Intervenante de l'organisme Parents en marge de la rue, auprès des parents dont les enfants sont en fugue, Anne Boutin précise qu'il existe deux types de fugues: la réaction spontanée et celle qui est planifiée.
Rares sont les jeunes qui fuguent par plaisir. «La réaction spontanée est habituellement reliée à un conflit, un événement. Le jeune voit à ce moment-là la fugue comme la seule solution possible pour s'échapper ou éviter de faire face à ses problèmes. C'est très difficilement prévisible», explique l'intervenante. «Dans d'autres cas, la fuite est réfléchie et planifiée. C'est le moyen que l'adolescent a trouvé pour attirer l'attention, faire réagir l'adulte ou demander de l'aide», ajoute-t-elle.
Des fugueurs troublés et anxieux
S'il n'existe pas de profil type, les statistiques montrent toutefois que la majorité des fugueurs ont entre 12 et 17 ans. Garçons et filles seraient aussi nombreux à fuguer, même si certains parents auraient tendance à émettre un avis de disparition plus rapidement lorsqu'il s'agit d'une fille.
Sur le plan individuel, les fugueurs éprouvent souvent des troubles affectifs, des problèmes d'attachement. Ils vivent de l'anxiété plus ou moins contenue, ont une faible estime d'eux-mêmes, démontrent de la méfiance envers les figures d'autorité et clament l'injustice ou se questionnent sur leur orientation sexuelle.

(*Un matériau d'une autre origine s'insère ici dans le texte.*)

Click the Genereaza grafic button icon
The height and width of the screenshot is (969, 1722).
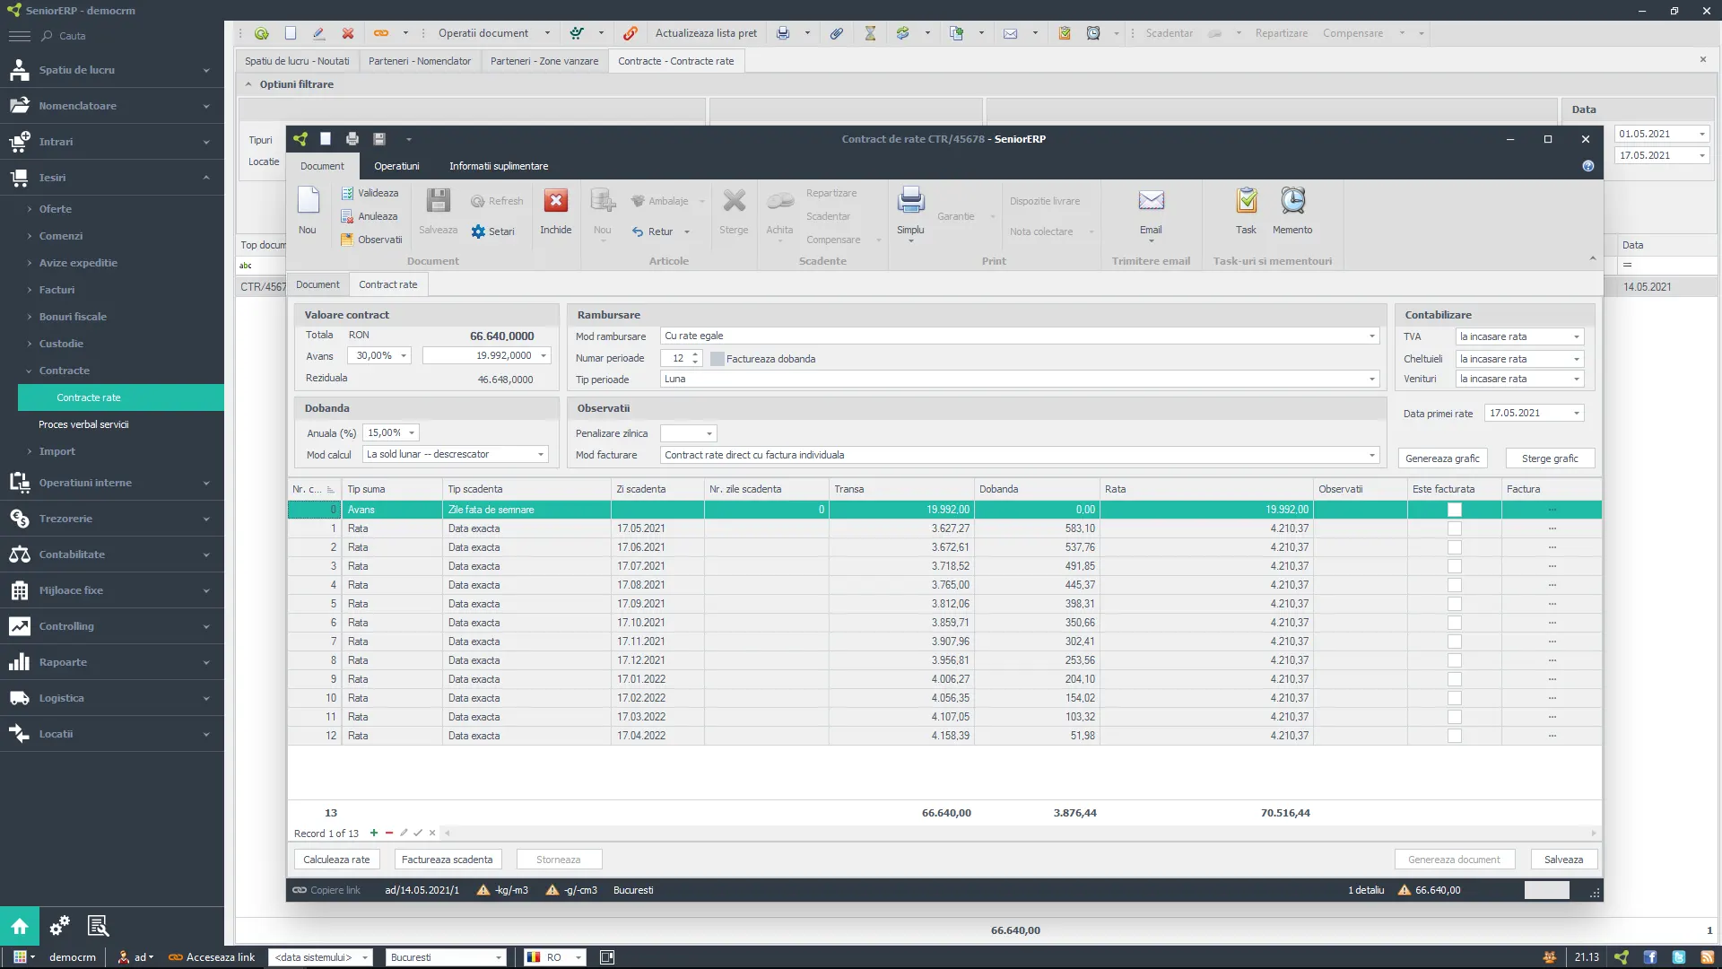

De nombreux fugueurs ont grandi dans un contexte socio-économique précaire, proviennent d'une famille éclatée où il y a eu coupure de liens ou ont été victimes de violence et de négligence. On peut également observer des constantes sur le plan scolaire: échecs répétés, absentéisme, conflits avec les pairs et fréquentations peu recommandables.
La première chose à faire?
«La première chose à faire, c'est d'appeler la police», affirme d'emblée Anne Boutin. Il faut montrer clairement à l'enfant qu'on ne le laissera pas faire sans réagir. Sa liberté en prend tout de suite un coup quand le jeune sait qu'un avis de fugue a été émis à son endroit», note-t-elle.

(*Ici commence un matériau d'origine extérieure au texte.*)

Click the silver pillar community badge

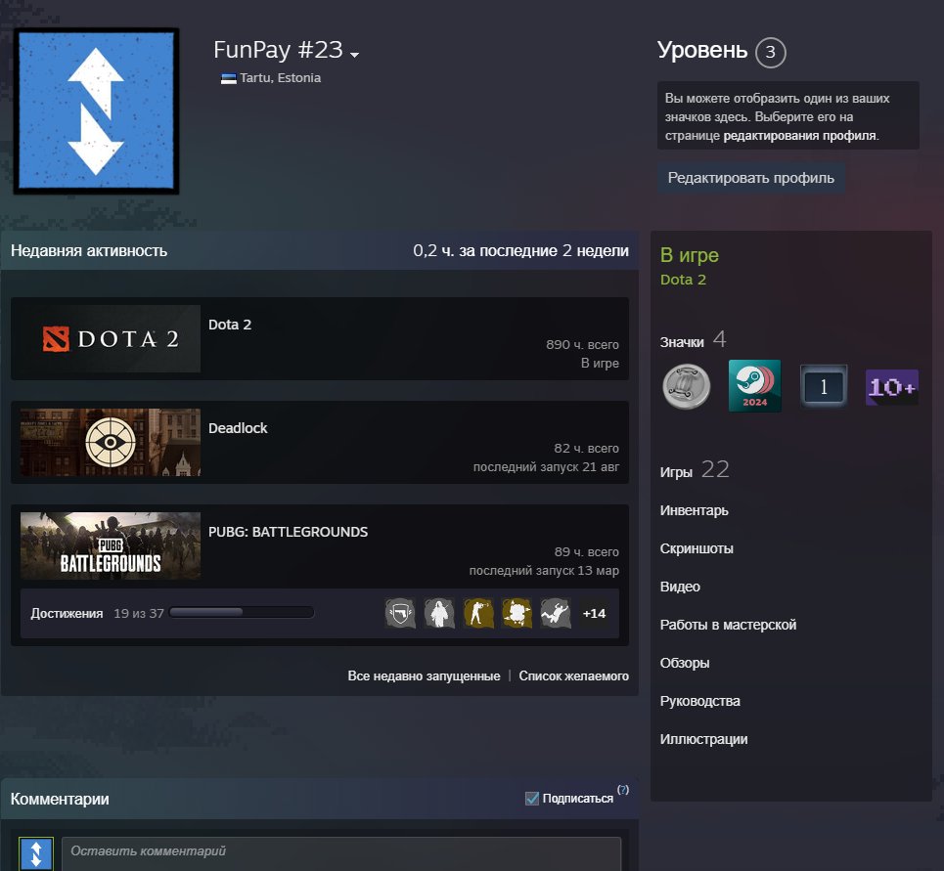687,386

«Ensuite, poursuit l'intervenante, il faut appeler les amis de l'enfant et leurs parents. Souvent, des parents hébergent un fugueur sans même le savoir. Et il ne faut pas compter sur les jeunes pour parler. Souvent, ils ne diront rien, de peur de trahir leur ami», explique madame Boutin.
Dans le guide de prévention à l'intention des parents de fugueurs, conçu par le Service de police de la Ville de Montréal, intitulé Revenir pour rester, on suggère aux parents de fouiller leur domicile à la rechercher d'indices. Il peut s'agir d'une lettre, de courriels ou du numéro de téléphone de la dernière personne à avoir appelé. Anne Boutin conseille également d'appeler ou de se rendre dans les lieux fréquentés par l'ado et de lui laisser des messages. Enfin, il faut contacter l'école pour s'assurer qu'aucun incident n'est survenu.
Quel message le jeune fugueur veut-il transmettre?
Anne Boutin l'affirme sans hésiter: une fugue, c'est toujours un message. «Ce qu'on doit se demander, c'est en quoi consiste ce message et à qui il s'adresse?» Une réflexion essentielle, puisque la majorité des fugueurs récidivent si la situation qui a provoqué la fugue n'est pas réglée.
Comment aider son enfant?
Dans le guide Revenir pour rester, on y va de nombreux conseils aux parents qui, enfin, réussissent à avoir leur enfant au bout du fil. D'abord, il faut lui dire qu'on est content de lui parler. On évite de le blâmer ou de lui faire des menaces. Il faut lui faire comprendre à quel point on est triste et inquiet, et s'assurer qu'il est en sécurité.
Toujours selon le guide, il ne faut pas hésiter à demander directement au jeune pourquoi il est parti, ce qu'il essaie de communiquer et comment on peut l'aider. S'il ne veut pas revenir, on peut fixer avec lui des rendez-vous téléphoniques, de façon à ne pas rompre la communication. «Il faut réfléchir à ce qu'on est prêt à négocier, mais ne pas tout accepter et, surtout, ne pas faire de promesses qu'on ne pourra pas tenir», observe Anne Boutin.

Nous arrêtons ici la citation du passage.